Mars is the hottest contender for humanity’s future home, and living there will literally take your breath away. The red planet’s barely there air will have you begging for a breath, and silicate dust will begin to cloud your lungs. Within about two minutes Mars’s low atmospheric pressure will cause your organs to rupture resulting in a quick but painful death.
Jupiter is nice to look at but if you touch it, you will die. As far as we know, the gas giant has no surface, so your body will descend through cloud-like layers of mostly hydrogen and helium. As you fall deeper, temperature and pressure will rise, but you won’t feel anything because the pressure killed you less than one second after arriving on the planet.
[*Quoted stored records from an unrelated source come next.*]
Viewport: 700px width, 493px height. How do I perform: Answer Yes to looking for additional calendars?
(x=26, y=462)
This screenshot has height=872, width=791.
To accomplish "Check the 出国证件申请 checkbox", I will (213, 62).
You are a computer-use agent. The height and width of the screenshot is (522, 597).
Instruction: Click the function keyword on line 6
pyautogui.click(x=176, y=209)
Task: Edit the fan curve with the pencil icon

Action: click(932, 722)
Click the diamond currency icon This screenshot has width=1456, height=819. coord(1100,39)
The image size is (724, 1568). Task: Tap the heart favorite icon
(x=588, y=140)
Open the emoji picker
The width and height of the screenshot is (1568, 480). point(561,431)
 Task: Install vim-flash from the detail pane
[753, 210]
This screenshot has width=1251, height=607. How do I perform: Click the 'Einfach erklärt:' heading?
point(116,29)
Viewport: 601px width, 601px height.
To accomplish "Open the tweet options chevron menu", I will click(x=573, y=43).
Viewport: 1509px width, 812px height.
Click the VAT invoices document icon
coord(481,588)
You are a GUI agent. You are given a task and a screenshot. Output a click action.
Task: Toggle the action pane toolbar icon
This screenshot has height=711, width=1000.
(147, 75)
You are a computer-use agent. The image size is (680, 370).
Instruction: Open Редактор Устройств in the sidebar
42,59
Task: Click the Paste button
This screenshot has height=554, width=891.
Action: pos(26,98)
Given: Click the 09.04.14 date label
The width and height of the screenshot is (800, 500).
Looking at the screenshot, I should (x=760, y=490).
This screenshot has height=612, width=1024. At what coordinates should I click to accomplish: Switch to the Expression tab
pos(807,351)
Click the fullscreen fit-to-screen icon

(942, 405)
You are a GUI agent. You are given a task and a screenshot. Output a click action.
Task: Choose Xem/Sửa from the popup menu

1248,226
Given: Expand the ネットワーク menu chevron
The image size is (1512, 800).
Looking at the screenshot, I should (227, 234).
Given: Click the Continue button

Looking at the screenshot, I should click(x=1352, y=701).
Saturn is another work of universal art. The planet’s rings are made up of billions of particles that range in size and are almost entirely water ice, but it isn’t solid. And you likely won’t find solid ground on the planet itself. Like Jupiter, the gassy composition of Saturn would swallow your lifeless body faster than the tick of a clock.
Uranus and Neptune don’t offer any hope of survival either. And you’d likely die of boredom on the way there, considering the billions of kilometers of travel anyway. The ice giants are made up of mostly swirling fluids, but they get their blue hues from methane gas in their atmospheres, which would cause you to suffocate. On top of the toxic gas, the extreme temperatures on both planets would contribute to a nearly instant death.
So, let’s be thankful for our planet and treat her well, because no one wants to spend their entire life in a spacesuit.